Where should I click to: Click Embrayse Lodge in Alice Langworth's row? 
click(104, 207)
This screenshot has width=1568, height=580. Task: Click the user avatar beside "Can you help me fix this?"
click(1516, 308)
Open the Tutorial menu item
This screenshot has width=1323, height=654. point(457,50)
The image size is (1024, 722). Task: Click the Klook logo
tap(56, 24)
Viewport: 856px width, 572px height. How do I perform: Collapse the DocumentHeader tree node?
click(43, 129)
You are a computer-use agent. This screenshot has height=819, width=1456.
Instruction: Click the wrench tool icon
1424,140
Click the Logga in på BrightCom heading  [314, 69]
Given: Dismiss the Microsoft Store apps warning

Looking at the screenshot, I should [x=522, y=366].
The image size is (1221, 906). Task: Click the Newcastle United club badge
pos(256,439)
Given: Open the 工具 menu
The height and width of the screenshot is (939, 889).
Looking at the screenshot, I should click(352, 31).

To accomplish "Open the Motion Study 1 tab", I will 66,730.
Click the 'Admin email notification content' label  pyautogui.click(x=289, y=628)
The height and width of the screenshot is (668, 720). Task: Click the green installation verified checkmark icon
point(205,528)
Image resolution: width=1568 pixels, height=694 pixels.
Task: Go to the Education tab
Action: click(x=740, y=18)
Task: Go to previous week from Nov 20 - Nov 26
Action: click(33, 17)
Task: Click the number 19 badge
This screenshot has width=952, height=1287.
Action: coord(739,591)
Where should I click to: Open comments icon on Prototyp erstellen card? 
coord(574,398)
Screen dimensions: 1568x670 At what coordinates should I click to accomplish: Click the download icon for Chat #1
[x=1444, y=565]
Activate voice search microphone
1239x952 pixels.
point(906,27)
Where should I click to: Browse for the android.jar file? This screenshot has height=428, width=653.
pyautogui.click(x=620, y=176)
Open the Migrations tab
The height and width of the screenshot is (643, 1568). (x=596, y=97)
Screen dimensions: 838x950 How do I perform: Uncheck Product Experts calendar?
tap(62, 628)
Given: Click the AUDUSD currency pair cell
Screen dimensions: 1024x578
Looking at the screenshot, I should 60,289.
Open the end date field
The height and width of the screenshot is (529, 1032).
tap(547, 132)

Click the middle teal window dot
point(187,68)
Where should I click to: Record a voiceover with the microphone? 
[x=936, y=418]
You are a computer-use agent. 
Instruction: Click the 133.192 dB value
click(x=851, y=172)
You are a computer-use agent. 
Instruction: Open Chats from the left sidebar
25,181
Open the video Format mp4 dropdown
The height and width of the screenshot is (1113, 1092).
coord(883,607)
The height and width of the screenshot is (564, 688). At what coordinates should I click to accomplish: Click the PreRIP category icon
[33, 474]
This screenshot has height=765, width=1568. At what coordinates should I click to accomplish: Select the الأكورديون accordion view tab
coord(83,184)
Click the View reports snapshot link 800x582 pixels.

__Short task__
Reproduce the listing above exactly, starting with its first line and going on through the line that contains "Looking at the screenshot, I should click(352, 31).".

__Correct response__
Where should I click to: Click Embrayse Lodge in Alice Langworth's row? 
click(104, 207)
This screenshot has width=1568, height=580. Task: Click the user avatar beside "Can you help me fix this?"
click(1516, 308)
Open the Tutorial menu item
This screenshot has width=1323, height=654. point(457,50)
The image size is (1024, 722). Task: Click the Klook logo
tap(56, 24)
Viewport: 856px width, 572px height. How do I perform: Collapse the DocumentHeader tree node?
click(43, 129)
You are a computer-use agent. This screenshot has height=819, width=1456.
Instruction: Click the wrench tool icon
1424,140
Click the Logga in på BrightCom heading  [314, 69]
Given: Dismiss the Microsoft Store apps warning

Looking at the screenshot, I should [x=522, y=366].
The image size is (1221, 906). Task: Click the Newcastle United club badge
pos(256,439)
Given: Open the 工具 menu
The height and width of the screenshot is (939, 889).
Looking at the screenshot, I should click(352, 31).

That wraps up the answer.